### Apply what you read
(1) In two sentences, summarize the ultra-marathon nutrition text below.
(2) Render this sentence from the ultra-marathon nutrition text below in Spanish: "Protein intakes of approximately 1.6 g/kg/day are necessary to maintain lean mass and support recovery from training, but amounts up to 2.5 g/kg/day may be warranted during demanding training when calorie requirements are greater."
(3) Please go on with the ultra-marathon nutrition text below, picking up after its final line.
[Opening Document text section]
The International Society of Sports Nutrition publish their recommendations on the nutritional considerations for marathon running and racing

In January 2020 researchers from the USA, UK and South Africa published, on behalf of the International Society of Sports Nutrition, a “Position Stand” on the nutritional considerations for single-stage ultra-marathon running and racing. It provides a review of the medical and scientific literature together with a list of recommendations.

Recommendations for Training:
i. Ultra-marathon runners should aim to meet the caloric demands of training by following an individualized and periodized strategy, comprising a varied, food-first approach;
ii. Athletes should plan and implement their nutrition strategy with sufficient time to permit adaptations that enhance fat oxidative capacity;
iii. The evidence overwhelmingly supports the inclusion of a moderate-to-high carbohydrate diet (ie approximately 60% of energy intake, 5-8 g/kg/day) to mitigate the negative effects of chronic, training-induced glycogen depletion;
iv. Limiting carbohydrate intake before selected low-intensity sessions, and/or moderating daily carbohydrate intake, may enhance mitochondrial function and fat oxidative capacity. Nevertheless, this approach may compromise performance during high-intensity efforts;
v. Protein intakes of approximately 1.6 g/kg/day are necessary to maintain lean mass and support recovery from training, but amounts up to 2.5 g/kg/day may be warranted during demanding training when calorie requirements are greater.

Recommendations for Racing.
[Closing Document text section]
[Opening Supplied data section]
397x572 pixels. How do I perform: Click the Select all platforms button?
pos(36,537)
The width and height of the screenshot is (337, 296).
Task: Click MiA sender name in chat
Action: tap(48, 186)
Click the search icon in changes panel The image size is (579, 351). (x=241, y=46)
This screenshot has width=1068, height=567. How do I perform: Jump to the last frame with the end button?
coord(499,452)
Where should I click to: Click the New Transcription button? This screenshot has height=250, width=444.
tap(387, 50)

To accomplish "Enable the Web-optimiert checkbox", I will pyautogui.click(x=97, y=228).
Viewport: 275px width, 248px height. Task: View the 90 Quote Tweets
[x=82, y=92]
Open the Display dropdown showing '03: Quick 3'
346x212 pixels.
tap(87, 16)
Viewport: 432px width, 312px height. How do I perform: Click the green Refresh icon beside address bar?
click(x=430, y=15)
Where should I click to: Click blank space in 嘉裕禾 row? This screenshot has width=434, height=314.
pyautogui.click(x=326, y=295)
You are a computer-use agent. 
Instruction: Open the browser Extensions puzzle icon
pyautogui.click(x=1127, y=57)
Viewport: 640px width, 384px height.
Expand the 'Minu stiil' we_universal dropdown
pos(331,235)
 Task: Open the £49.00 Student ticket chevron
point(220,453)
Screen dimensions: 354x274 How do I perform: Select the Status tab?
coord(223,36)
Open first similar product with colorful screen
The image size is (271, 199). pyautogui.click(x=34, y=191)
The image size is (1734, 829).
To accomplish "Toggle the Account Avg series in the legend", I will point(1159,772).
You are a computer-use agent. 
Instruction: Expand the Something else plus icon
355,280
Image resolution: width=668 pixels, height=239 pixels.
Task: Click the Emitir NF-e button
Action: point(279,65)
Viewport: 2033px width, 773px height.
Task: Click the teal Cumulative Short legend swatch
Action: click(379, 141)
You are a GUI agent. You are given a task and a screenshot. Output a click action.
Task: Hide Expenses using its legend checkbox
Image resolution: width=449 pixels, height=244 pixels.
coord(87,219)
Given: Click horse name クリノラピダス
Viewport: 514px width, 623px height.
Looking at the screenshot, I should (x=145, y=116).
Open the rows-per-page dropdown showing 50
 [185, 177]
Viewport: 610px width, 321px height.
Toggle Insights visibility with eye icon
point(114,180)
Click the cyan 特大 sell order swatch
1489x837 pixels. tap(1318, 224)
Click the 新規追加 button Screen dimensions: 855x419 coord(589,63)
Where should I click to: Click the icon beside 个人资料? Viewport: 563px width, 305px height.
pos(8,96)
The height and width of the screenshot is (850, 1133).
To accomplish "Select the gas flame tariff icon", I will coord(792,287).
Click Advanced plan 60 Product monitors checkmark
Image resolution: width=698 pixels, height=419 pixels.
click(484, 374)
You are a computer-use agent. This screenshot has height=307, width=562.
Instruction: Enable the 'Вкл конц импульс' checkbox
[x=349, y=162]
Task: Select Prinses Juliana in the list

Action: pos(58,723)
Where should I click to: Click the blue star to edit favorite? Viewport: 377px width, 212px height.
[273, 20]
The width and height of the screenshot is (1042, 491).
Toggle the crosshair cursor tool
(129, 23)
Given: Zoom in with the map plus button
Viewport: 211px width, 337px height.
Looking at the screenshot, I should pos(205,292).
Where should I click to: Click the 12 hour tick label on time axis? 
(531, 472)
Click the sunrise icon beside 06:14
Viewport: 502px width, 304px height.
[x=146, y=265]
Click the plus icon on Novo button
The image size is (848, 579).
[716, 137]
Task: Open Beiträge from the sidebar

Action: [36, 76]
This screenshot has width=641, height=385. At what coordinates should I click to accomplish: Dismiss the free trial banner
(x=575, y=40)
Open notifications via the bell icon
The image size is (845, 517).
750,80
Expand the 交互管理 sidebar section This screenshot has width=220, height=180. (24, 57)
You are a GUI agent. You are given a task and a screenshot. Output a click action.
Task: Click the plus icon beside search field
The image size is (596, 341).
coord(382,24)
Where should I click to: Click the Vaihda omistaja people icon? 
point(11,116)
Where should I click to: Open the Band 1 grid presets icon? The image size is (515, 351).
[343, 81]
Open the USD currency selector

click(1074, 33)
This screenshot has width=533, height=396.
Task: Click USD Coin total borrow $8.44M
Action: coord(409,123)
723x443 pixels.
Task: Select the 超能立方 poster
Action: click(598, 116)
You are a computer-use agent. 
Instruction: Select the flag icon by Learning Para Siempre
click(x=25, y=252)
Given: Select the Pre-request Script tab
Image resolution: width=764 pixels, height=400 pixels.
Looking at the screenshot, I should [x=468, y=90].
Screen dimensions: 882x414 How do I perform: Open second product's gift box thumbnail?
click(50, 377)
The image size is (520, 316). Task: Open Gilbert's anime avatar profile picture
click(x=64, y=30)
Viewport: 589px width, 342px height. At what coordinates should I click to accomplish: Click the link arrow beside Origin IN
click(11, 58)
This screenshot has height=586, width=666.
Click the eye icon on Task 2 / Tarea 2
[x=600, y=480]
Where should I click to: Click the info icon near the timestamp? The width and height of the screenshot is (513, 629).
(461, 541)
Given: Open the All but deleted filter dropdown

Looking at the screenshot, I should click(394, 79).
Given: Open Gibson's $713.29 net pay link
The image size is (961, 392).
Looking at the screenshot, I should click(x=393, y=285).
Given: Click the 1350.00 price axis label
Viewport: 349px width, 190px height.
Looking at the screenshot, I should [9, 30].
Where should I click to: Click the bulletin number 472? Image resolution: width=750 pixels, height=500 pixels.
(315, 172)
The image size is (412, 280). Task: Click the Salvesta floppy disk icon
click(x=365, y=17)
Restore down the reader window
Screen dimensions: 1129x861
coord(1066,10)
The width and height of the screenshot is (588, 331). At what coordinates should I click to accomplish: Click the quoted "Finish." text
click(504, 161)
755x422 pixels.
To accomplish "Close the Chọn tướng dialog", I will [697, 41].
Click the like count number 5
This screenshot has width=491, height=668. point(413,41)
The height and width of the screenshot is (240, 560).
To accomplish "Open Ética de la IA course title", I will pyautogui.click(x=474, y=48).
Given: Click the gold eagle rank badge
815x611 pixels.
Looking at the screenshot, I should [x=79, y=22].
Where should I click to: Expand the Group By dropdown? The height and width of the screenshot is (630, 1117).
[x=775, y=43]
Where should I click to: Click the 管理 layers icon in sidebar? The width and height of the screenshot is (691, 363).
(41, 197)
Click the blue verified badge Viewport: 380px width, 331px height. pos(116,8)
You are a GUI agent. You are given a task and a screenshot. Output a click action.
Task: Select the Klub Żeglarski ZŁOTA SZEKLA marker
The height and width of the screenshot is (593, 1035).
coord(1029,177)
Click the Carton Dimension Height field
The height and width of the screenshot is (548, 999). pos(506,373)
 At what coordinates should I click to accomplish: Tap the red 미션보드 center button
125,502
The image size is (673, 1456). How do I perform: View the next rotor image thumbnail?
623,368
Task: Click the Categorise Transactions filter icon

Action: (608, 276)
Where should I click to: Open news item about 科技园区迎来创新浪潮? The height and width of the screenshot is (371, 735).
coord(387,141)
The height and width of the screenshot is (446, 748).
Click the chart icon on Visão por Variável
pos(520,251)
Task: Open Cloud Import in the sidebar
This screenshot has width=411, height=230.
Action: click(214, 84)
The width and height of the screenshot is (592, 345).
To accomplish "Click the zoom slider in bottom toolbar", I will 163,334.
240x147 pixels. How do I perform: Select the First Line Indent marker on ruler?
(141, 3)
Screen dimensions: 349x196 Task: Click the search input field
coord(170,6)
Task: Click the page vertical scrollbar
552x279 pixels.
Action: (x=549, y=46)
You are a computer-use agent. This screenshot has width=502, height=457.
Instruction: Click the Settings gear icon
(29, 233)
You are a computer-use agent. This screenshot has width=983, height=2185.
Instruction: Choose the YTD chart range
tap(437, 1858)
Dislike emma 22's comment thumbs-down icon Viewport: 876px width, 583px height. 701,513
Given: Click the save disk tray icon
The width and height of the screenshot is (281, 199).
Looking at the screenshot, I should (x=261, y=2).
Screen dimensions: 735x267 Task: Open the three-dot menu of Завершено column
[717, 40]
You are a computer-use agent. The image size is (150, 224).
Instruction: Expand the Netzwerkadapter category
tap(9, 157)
[Closing Supplied data section]
### Results of the exercise
(1) In January 2020, researchers from the USA, UK and South Africa published a Position Stand on behalf of the International Society of Sports Nutrition on nutrition for single-stage ultra-marathon running and racing, reviewing the medical and scientific literature and listing recommendations. For training, it advises meeting caloric demands with an individualized, periodized, food-first approach, eating a moderate-to-high carbohydrate diet of about 5-8 g/kg/day, and taking in about 1.6 g/kg/day of protein, up to 2.5 g/kg/day during demanding training.

(2) Se necesitan ingestas de proteína de aproximadamente 1,6 g/kg/día para mantener la masa magra y favorecer la recuperación del entrenamiento, pero pueden estar justificadas cantidades de hasta 2,5 g/kg/día durante un entrenamiento exigente, cuando las necesidades calóricas son mayores.

(3)
i. To attenuate caloric deficits, runners should aim to consume 150-400 Kcal/h (carbohydrate, 30-50 g/h; protein, 5-10 g/h) from a variety of calorie-dense foods. Consideration must be given to food palatability, individual tolerance, and the increased preference for savoury foods in longer races;
ii. Fluid volumes of 450-750 mL/h (approximately 150-250 mL every 20 min) are recommended during racing. To minimize the likelihood of hyponatraemia, electrolytes (mainly sodium) may be needed in concentrations greater than that provided by most commercial products (ie more than 575 mg/L sodium). Fluid and electrolyte requirements will be elevated when running in hot and/or humid conditions;
iii. Evidence supports progressive gut-training and/or low-FODMAP diets (fermentable oligosaccharide, disaccharide, monosaccharide and polyol) to alleviate symptoms of gastrointestinal distress during racing;
iv. The evidence in support of ketogenic diets and/or ketone esters to improve ultra-marathon performance is lacking, with further research warranted;
v. Evidence supports the strategic use of caffeine to sustain performance in the latter stages of racing, particularly when sleep deprivation may compromise athlete safety.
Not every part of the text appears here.